Henry Kissinger Snorting Coke, British Porn Laws, and Israel: 3 Flash Fiction Stories Inspired By the Latest Headlines
Something a little different
I’m happily not a journalist anymore, but I’m sadly still a bit of a news junkie. So here’s me trying to get something constructive out of spending too much time thinking about bad things I can’t do anything about. Below are three really short stories inspired by current events.
Henry Kissinger Snorting Coke at Studio 54
The New York Times published a story about how Henry Kissinger was a prolific socialite, regularly rubbing elbows with artistic and political elites. He even hung out at Studio 54. Here’s how I imagined that went down:
October 7, 1977: Henry Kissinger, the former Secretary of State, was in a bathroom stall at Studio 54, snorting a bump of pure cocaine off the beautiful breast of a Swedish model named Elsa Moller.
Kissinger had just met Elsa, and would never see her again after this, but he would forever remember her name and the quality of cocaine because he was a people person and had a great social memory. He would also remember Elsa because of a thought that occurred to him as he sniffed cocaine off a perfect C cup, which was that Sweden’s permissive society would make the population more malleable, and therefore a useful tool that could be used by the US in its eventual war with Russia.
“Great coke. Boobs of an Elsa. Sweden will be crucial in creating a united front against the Soviets,” he muttered to himself on his way out of the bathroom, refusing to tip the bathroom attendant.
U.K. to Require Facial Recognition to Verify Age of Porn Viewers
This story made me laugh out loud. The UK wants people to upload photos of themselves to watch porn, so that AI can determine whether or not they look old enough (18+). Here’s what could happen:
Neal, 16, couldn’t wait to get home to whack off to the latest Violet Myers video. His favorite buxom porn star had just released Violet Night, Holey Night, her new Christmas porn special. He had to get home quick because his mum got home early on Thursdays, and he wanted to take his time with this new video to really enjoy it. But once he logged onto the site, he was smacked with a red box demanding a swath of personal info. The lustful lad dutifully put in his info - name, address, email, and fake date of birth.

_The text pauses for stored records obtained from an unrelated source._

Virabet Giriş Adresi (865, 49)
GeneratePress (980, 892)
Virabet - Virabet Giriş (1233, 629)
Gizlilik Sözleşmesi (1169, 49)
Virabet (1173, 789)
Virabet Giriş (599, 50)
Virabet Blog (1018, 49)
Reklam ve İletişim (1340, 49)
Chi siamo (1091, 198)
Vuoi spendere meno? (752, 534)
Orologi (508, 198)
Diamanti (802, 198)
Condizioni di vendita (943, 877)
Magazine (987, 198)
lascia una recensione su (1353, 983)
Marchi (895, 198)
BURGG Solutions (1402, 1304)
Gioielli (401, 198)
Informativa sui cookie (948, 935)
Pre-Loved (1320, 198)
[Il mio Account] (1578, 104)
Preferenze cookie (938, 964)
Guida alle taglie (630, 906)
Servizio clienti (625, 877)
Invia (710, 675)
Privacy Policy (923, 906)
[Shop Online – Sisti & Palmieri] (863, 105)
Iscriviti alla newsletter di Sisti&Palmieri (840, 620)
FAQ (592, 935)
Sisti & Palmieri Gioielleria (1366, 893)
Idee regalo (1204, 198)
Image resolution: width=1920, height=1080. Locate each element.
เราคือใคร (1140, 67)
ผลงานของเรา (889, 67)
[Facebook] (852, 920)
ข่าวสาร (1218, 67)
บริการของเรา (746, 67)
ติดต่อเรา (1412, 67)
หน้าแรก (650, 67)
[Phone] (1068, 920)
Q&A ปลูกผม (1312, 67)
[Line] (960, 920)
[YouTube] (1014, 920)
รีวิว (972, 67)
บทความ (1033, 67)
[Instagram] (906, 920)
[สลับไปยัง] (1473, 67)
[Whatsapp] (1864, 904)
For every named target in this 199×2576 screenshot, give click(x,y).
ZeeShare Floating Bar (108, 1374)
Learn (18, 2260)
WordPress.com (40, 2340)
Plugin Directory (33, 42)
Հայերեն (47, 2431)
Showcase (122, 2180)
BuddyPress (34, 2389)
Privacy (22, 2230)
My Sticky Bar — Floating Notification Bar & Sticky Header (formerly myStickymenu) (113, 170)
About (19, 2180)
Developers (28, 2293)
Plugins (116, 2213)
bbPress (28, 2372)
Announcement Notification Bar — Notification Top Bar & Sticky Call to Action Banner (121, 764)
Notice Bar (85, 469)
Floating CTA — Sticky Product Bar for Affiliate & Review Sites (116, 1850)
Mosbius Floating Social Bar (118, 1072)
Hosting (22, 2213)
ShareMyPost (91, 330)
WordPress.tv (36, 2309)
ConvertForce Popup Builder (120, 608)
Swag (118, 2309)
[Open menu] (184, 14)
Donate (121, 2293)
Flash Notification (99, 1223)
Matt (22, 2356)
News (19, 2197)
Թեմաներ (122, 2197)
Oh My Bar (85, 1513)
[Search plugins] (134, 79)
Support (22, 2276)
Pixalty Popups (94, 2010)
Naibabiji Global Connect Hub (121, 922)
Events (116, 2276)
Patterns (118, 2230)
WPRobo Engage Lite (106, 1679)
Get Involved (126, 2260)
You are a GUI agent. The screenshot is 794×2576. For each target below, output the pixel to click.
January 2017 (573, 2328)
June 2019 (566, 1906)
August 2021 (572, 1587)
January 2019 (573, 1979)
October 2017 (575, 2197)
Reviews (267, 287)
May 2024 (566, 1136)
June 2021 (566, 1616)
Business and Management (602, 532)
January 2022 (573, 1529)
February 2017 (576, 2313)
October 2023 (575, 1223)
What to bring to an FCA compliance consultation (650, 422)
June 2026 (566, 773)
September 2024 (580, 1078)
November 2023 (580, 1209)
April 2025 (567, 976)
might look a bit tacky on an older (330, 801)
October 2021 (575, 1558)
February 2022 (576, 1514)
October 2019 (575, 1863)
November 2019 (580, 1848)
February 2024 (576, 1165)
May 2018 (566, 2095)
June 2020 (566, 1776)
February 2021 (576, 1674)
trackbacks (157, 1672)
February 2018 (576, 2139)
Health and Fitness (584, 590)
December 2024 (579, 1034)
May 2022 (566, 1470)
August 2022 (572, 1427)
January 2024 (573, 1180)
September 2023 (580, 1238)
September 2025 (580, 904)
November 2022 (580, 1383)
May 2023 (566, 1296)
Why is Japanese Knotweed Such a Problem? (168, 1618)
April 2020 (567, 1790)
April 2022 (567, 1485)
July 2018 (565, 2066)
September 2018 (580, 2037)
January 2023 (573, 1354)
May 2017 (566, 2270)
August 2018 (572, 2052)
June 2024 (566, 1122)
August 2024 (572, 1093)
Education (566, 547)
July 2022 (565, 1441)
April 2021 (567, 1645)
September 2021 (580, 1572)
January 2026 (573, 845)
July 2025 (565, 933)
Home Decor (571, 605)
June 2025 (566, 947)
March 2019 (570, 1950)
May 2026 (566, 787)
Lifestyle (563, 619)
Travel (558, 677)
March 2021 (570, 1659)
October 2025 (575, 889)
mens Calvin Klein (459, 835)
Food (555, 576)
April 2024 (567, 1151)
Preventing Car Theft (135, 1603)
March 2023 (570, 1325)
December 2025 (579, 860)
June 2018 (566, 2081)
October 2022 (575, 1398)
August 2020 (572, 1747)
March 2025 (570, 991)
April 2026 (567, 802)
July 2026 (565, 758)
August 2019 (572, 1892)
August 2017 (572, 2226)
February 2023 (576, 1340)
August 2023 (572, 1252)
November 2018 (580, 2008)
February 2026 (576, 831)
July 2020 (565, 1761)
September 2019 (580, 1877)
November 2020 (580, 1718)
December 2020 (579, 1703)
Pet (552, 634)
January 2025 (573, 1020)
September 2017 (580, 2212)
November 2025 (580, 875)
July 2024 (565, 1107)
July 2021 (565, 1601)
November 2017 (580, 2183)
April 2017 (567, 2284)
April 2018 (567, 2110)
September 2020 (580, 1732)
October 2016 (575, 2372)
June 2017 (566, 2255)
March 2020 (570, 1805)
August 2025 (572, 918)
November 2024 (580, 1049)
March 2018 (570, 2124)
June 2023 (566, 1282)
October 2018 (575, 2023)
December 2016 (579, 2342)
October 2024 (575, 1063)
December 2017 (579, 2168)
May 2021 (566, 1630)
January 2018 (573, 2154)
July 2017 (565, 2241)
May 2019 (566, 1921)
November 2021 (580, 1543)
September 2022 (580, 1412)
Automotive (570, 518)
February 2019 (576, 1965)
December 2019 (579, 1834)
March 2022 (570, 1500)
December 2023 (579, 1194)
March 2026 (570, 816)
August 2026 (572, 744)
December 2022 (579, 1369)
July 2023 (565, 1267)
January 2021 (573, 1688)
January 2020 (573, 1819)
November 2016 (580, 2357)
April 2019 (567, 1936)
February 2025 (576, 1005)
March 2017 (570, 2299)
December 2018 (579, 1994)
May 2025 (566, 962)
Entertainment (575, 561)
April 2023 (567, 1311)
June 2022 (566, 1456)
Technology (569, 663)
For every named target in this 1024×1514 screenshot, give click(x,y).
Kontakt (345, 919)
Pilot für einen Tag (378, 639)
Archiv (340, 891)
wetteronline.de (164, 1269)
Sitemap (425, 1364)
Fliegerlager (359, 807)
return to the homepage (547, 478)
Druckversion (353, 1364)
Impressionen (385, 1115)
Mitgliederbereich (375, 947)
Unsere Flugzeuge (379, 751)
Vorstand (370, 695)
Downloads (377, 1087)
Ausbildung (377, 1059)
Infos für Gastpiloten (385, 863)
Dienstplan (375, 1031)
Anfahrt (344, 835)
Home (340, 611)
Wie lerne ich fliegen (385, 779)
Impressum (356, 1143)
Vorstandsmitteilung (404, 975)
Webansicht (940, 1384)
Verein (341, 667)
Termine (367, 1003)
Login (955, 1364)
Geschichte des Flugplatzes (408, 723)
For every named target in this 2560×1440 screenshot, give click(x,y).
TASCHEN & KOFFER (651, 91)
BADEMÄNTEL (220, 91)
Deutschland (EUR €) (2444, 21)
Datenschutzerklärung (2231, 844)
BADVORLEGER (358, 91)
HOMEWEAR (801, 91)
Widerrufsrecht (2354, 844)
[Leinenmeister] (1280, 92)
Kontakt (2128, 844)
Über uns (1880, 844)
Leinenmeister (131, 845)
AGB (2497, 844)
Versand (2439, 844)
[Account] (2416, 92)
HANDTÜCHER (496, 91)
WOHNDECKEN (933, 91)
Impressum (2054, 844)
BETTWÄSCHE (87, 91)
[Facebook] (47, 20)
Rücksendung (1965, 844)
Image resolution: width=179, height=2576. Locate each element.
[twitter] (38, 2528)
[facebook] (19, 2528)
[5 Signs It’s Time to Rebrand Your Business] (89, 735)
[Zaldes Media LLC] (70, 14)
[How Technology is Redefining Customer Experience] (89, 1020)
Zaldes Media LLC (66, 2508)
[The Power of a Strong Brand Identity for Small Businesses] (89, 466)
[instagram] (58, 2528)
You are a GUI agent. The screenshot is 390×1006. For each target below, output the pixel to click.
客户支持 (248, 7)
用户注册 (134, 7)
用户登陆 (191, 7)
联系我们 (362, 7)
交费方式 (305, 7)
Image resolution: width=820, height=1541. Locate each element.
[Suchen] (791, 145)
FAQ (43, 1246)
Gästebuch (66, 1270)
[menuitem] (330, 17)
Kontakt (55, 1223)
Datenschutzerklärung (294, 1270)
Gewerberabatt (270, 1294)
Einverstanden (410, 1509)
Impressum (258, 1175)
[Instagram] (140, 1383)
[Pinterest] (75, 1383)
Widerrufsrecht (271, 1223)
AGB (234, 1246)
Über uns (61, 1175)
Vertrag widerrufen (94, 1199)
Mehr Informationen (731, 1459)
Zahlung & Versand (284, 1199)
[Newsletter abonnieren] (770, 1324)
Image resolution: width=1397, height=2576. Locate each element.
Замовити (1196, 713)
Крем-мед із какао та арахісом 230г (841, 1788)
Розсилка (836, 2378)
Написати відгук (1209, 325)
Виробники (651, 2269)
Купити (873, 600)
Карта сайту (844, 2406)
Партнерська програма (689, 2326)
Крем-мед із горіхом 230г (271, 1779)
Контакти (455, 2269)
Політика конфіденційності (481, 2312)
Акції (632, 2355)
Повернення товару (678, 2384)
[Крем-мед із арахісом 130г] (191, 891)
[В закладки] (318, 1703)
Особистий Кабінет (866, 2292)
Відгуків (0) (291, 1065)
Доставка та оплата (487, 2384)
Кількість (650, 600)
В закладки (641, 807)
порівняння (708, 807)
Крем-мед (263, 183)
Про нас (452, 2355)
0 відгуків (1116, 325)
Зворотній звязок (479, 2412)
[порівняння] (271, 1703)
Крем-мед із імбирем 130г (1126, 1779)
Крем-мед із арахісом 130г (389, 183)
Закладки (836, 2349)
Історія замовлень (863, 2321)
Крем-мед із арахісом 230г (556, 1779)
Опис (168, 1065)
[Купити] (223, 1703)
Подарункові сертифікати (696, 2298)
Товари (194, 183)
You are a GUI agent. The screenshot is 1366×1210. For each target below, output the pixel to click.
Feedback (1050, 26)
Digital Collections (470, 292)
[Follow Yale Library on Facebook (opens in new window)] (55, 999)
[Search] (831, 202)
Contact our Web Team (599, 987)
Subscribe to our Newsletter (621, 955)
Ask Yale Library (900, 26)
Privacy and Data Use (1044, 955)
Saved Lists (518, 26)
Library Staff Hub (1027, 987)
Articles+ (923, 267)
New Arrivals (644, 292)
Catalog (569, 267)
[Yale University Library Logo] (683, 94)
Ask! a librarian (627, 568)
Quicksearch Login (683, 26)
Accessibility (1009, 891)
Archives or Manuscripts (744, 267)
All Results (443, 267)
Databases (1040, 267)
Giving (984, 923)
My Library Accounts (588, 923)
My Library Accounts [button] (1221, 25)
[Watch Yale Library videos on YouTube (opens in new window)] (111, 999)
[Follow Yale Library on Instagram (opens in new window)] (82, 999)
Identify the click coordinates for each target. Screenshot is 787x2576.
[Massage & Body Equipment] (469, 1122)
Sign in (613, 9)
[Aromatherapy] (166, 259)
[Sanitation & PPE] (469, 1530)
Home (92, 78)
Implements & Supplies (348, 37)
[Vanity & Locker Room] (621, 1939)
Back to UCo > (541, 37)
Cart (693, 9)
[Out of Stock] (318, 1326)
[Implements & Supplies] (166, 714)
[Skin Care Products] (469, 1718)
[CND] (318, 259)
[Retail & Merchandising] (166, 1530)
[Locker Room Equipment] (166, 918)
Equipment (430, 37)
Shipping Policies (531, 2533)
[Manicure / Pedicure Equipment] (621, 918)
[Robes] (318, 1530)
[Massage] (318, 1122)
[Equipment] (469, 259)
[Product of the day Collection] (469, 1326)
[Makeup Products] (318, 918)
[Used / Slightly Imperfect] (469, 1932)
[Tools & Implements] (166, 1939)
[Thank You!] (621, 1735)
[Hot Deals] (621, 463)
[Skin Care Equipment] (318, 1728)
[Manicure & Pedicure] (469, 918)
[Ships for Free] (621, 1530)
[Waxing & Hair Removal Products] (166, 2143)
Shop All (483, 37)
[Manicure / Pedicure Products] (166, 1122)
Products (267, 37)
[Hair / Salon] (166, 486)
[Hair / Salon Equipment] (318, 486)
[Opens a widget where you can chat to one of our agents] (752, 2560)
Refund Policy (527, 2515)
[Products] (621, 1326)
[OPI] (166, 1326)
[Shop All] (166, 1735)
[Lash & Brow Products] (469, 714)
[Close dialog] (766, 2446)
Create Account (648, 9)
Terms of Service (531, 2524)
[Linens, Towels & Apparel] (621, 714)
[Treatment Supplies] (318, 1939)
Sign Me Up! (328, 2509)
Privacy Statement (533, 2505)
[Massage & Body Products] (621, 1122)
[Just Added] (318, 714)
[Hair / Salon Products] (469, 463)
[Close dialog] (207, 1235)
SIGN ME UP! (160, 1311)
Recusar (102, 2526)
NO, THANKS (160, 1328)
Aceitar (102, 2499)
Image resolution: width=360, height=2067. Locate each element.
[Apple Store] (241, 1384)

“They all have this already, anyway,” he told himself.
And when it came time to enter a photo, he took one of himself and put it in.
“So what? We all have a wank now and again, including the government,” he told himself.
But the concupiscent kid’s desperate chase for lustful release came to a solid stop when the UK government’s porn patrol told him he doesn’t look 18.
“The photo you have submitted does not appear to be of age to view pornography, according to UK statue 69337.304.”
Neal threw an empty glass at the wall and shouted the English language’s most lacerating curse words until his throat burned. He thought about setting up a VPN, but that would take time he didn’t have. Mum was due back in 15 minutes. So he did what he had to do: He ran into his parent’s bedroom, found a photo of his father, and uploaded the photo into the UK porno patrol website.
He was approved and proceeded to watch Violet Night, Holey Night, to aggressively massage his member. As he accomplished his goal, mum came home. He didn’t hear her, but she heard him - gasping and panting like a puppy in a hot car. She ran up the stairs to save her distressed son, and saw him in his room, his back turned toward her, powerfully stroking himself with a framed photo of his father in front of him.
Biden Administration Trying to Get Israel to Do a Ceasefire
That ceasefire talk didn’t last long, did it? Here’s probably why:
Israel Prime Minister Benjamin Netanyahu was 36 minutes late for the Zoom call with U.S. Secretary of State Anthony Blinken, who passed the time by staring at his background and wondering how he could make it look more powerful, but not in an aggressive way. “Naturally endowed with power” was a term that swam around in his head quite a bit.
When Netanyahu finally got on the Zoom call, he said: “Anthony, I don’t have a lot of time. What?”
Blinked emitted a short and subtle nervous laugh before saying: “This war isn’t very popular on our side of the pond. Any chance you can do a ceasefire, just for a week or two?”
“No,” Netanyahu said.
“”Oh, okay,” Blinken said. “Just thought I’d ask. By the way we are sending $10 billion in aid in a few weeks. We’re just working on messaging to limit the public backlash.”
“That’s it?” Netanyahu said.
Blinken’s heart sank like that of a boy playing football who fumbles a catch as his papa watches, embarrassed.
“For now, but more is coming, Don’t worry,” Blinken said.
“Good,” Netanyahu said and abruptly ended the call.
Blinken spent another three minutes mentally redecorating his Zoom background before typing up a memo to his secretary about his lunch order.